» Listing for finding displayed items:
++++
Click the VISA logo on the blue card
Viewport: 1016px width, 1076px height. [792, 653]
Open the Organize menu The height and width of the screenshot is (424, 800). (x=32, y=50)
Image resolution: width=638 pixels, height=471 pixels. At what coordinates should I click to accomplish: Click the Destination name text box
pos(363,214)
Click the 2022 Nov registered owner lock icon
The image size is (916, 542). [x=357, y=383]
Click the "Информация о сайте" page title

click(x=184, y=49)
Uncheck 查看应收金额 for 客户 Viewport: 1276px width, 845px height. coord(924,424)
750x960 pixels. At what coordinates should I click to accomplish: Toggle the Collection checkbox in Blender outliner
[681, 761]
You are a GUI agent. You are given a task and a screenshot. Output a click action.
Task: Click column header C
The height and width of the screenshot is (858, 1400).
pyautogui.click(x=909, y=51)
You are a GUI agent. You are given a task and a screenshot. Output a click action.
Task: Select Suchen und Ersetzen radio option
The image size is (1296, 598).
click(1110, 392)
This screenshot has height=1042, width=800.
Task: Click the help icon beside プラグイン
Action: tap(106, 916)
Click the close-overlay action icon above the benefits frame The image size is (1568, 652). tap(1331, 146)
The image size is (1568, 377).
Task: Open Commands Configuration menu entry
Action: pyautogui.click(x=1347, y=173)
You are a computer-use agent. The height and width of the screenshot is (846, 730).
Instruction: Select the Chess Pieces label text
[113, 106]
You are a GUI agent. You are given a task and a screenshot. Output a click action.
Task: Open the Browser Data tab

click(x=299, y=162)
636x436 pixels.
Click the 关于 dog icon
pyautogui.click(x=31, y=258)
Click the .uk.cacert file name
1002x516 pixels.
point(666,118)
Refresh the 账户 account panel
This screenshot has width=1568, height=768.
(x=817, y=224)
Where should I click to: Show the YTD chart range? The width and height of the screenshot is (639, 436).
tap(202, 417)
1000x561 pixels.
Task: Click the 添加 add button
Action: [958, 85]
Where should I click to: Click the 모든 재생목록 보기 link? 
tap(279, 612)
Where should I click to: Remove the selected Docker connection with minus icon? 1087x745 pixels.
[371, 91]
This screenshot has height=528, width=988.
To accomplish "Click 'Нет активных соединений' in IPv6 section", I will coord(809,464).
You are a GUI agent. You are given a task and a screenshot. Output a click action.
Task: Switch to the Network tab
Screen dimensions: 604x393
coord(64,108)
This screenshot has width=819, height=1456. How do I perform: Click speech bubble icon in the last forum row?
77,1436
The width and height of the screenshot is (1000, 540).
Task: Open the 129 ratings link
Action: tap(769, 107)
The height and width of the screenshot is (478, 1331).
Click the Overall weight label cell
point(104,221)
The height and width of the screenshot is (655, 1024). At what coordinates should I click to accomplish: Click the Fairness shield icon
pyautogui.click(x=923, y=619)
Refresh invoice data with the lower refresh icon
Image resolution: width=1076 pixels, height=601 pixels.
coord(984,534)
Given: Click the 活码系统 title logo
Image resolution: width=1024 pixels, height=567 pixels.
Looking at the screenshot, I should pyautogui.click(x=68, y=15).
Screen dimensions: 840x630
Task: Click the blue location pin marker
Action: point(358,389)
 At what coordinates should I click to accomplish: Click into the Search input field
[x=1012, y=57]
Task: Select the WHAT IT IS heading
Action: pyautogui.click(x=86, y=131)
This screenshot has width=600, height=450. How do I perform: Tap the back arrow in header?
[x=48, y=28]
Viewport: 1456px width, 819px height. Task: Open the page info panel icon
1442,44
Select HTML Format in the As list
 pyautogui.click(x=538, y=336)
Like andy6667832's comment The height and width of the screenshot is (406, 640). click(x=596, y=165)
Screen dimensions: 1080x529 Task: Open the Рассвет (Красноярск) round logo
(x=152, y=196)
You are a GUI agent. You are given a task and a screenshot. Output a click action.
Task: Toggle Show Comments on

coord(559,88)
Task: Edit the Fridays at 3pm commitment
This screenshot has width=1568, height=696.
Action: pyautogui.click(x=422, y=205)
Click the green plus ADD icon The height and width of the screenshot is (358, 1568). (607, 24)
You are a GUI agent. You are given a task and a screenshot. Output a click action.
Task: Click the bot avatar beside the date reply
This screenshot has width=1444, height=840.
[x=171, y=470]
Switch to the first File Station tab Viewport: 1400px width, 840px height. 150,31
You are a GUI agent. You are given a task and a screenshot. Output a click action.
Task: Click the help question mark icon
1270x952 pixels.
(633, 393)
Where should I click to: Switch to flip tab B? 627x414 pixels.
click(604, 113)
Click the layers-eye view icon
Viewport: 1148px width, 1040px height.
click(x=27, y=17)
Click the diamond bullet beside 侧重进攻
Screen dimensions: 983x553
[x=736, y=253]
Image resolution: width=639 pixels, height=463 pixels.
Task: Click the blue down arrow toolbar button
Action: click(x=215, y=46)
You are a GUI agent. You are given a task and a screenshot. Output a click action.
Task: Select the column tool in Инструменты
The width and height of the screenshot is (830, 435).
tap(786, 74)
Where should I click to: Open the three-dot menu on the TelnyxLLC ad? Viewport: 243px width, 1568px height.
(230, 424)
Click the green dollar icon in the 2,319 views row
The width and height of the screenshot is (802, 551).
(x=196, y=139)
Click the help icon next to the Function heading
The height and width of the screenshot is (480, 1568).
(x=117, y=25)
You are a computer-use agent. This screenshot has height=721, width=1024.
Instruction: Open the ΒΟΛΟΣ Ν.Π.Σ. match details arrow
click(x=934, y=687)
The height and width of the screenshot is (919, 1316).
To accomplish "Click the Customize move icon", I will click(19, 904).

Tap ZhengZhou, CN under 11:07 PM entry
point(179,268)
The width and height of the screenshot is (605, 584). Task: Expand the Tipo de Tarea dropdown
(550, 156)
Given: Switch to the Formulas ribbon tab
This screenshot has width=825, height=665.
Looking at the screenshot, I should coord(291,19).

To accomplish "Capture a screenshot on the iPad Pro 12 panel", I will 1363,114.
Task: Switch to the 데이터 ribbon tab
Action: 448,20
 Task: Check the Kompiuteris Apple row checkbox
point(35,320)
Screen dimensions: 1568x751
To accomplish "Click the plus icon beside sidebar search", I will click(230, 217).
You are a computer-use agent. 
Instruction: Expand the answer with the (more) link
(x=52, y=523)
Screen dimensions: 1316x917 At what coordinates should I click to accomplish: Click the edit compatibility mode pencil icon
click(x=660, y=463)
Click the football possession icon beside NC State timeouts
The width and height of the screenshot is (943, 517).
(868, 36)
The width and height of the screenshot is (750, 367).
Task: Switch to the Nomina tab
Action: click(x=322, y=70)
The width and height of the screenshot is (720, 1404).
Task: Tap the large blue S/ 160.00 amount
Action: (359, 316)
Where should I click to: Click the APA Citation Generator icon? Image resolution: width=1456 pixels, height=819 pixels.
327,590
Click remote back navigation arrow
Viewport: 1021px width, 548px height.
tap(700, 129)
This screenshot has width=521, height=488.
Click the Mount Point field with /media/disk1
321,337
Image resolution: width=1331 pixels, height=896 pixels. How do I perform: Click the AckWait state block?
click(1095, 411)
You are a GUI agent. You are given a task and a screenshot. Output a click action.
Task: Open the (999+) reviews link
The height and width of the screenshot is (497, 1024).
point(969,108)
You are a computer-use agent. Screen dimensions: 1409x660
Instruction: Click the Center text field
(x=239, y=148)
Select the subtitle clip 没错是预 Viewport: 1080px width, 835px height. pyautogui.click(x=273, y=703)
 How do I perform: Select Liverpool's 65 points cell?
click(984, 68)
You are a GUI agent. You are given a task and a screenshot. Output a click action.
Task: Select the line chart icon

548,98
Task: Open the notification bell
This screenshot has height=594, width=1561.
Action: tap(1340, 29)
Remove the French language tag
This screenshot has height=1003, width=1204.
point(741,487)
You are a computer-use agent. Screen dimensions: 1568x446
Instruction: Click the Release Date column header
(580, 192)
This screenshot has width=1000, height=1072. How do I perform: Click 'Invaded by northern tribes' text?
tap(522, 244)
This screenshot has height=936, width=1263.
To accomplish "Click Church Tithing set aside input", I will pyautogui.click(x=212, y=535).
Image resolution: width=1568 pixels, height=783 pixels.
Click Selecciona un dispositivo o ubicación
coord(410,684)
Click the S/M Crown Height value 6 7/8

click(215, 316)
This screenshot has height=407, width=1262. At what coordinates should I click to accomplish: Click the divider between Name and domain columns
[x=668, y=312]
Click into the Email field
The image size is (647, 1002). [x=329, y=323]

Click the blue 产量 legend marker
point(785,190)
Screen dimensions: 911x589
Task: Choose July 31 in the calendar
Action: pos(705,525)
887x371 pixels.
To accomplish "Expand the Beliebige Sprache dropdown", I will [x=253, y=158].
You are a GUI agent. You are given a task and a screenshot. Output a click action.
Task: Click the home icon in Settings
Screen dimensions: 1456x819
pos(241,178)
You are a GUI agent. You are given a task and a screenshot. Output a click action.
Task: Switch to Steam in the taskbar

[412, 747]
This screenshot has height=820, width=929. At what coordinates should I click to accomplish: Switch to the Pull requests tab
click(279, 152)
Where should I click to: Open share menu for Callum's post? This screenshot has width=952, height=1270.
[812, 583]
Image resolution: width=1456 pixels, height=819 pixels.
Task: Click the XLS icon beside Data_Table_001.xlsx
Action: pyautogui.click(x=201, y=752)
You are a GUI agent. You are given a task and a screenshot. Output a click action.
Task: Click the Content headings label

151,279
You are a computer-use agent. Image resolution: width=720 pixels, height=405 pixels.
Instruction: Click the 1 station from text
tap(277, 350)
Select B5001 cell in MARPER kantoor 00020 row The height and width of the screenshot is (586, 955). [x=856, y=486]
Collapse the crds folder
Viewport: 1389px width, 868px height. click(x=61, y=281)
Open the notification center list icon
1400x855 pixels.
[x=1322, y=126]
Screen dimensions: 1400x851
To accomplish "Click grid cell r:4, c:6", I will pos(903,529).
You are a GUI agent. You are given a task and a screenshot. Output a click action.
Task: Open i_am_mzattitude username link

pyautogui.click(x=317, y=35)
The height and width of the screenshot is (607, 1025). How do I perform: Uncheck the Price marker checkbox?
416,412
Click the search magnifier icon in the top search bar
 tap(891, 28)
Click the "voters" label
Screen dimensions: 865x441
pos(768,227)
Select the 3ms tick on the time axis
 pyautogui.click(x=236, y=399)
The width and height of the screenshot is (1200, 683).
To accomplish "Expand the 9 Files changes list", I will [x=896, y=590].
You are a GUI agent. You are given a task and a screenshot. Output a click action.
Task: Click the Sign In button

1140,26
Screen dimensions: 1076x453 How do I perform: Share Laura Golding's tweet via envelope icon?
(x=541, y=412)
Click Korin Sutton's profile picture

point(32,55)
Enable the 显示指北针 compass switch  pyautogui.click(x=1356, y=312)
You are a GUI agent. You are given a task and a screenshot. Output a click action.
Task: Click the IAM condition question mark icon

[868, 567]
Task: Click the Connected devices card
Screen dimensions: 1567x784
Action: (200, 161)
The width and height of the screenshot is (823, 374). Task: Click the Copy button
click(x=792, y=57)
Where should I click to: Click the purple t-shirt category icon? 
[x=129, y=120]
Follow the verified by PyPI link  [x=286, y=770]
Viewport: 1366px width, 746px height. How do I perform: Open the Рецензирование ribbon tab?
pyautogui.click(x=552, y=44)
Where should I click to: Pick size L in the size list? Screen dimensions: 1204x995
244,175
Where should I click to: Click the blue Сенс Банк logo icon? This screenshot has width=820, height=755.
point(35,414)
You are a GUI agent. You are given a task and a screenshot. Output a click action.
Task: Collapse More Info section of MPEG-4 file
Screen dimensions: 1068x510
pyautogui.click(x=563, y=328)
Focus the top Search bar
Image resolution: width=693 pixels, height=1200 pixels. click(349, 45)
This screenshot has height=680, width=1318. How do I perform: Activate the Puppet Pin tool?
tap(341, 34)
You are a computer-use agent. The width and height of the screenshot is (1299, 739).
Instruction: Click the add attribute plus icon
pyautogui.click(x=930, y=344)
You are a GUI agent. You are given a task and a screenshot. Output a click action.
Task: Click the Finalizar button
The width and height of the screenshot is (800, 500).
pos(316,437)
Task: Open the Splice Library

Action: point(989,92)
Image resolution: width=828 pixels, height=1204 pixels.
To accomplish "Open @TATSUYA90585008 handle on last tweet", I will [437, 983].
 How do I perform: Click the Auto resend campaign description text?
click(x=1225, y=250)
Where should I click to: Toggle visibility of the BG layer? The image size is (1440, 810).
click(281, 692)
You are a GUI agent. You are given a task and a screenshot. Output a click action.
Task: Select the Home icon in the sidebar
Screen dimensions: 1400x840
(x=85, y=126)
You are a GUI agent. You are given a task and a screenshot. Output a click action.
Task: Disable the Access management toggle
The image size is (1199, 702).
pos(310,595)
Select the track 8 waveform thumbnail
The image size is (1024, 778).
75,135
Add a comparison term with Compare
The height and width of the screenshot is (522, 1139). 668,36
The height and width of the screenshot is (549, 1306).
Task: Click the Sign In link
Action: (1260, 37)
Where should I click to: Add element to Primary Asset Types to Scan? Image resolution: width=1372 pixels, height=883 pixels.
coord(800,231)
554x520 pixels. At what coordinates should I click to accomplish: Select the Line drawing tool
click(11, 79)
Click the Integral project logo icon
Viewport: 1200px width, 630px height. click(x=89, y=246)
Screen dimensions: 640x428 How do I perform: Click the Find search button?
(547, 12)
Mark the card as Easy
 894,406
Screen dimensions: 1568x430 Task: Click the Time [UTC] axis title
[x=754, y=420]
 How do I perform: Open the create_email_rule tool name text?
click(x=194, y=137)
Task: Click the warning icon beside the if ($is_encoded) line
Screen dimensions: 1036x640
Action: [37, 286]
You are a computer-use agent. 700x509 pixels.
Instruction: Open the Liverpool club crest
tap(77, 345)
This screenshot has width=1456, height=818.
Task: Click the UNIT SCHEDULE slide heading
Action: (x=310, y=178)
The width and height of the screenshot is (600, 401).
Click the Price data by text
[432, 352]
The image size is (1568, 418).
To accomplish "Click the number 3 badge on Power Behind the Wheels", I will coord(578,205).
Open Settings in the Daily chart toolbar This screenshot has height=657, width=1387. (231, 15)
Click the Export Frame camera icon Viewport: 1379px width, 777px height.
++++
» EXERCISE: Please update the part of the listing that opens with the line containing "Select B5001 cell" and closes with the line containing "[x=1322, y=126]" by changing "crds folder" to "crds directory" and leaving everything else unchanged. Return only those lines.

» SOLUTION TO THIS EXERCISE:
Select B5001 cell in MARPER kantoor 00020 row The height and width of the screenshot is (586, 955). [x=856, y=486]
Collapse the crds directory
Viewport: 1389px width, 868px height. click(x=61, y=281)
Open the notification center list icon
1400x855 pixels.
[x=1322, y=126]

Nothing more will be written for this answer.